Nessa dinâmica problemática de vilão e aliado, quem sai ganhando é a indústria do emagrecimento, que depende do insucesso para se manter. Ela precisa de clientes cativos dependentes da sensação do ‘agora vai’. Por isso, investe em novas soluções que não entregam o que prometem para fazer a máquina girar. “Prova disso está nos alimentos da vez. Já tivemos o goji berry, agora o óleo de coco. Pouco a pouco, ele já vai perdendo espaço para o kombuchá. É um ciclo sem fim.”

Autoaceitação é o catalizador da mudança

A luz no final do túnel só virá, segundo ela, da força do movimento que prega a autoestima feminina, independentemente do número do manequim. E ele começa dentro de casa, diante do espelho.

Ao questionar 100 mulheres para o documentário sobre a palavra que definia seus corpos, Taryn ouviu apenas termos pejorativos. Cerca de 90% delas odiavam a própria silhueta. “Caçar defeitos em seu próprio reflexo é um ritual privado de toda mulher”, diz Paola. “Todas precisam parar de descrever a si mesmas como horrorosas, feias, nojentas. É preciso tirar o corpo perfeito do pedestal, entender que cada silhueta é normal.”

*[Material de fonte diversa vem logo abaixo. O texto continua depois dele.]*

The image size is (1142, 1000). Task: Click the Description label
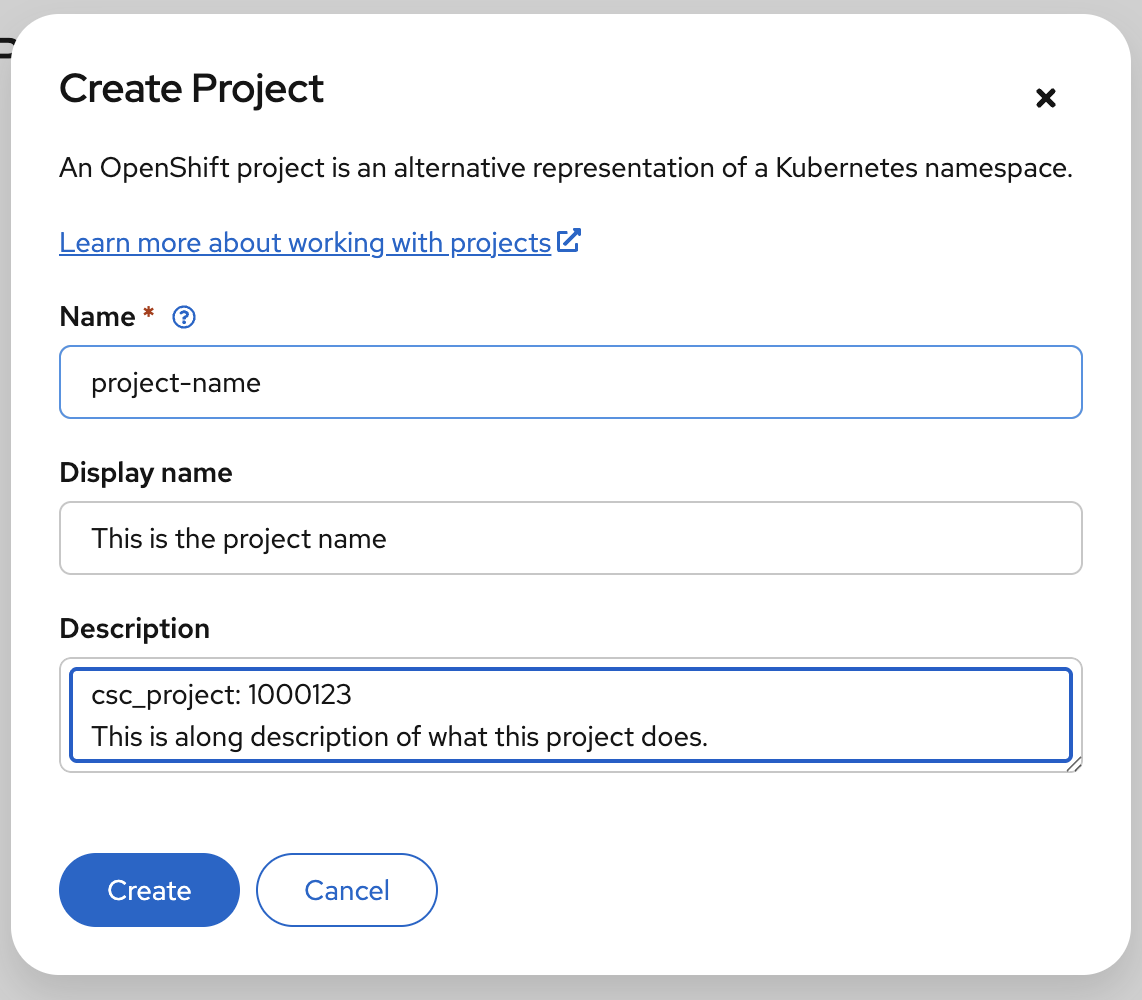[x=134, y=628]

Isso deve acontecer inclusive entre as profissionais de nutrição. Convidada para ministrar aulas e cursos em universidade, a especialista tem notado um número crescente de estudantes com distúrbios alimentares. “Elas se matriculam já tendo o problema e, em vez de se tratar, aprendem ferramentas – contagem de calorias, leitura de rótulo -- que contribuem para a manutenção. Com o diploma em mãos, passam a perpetuar esses desajustes. É como um cego guiando outros cegos.”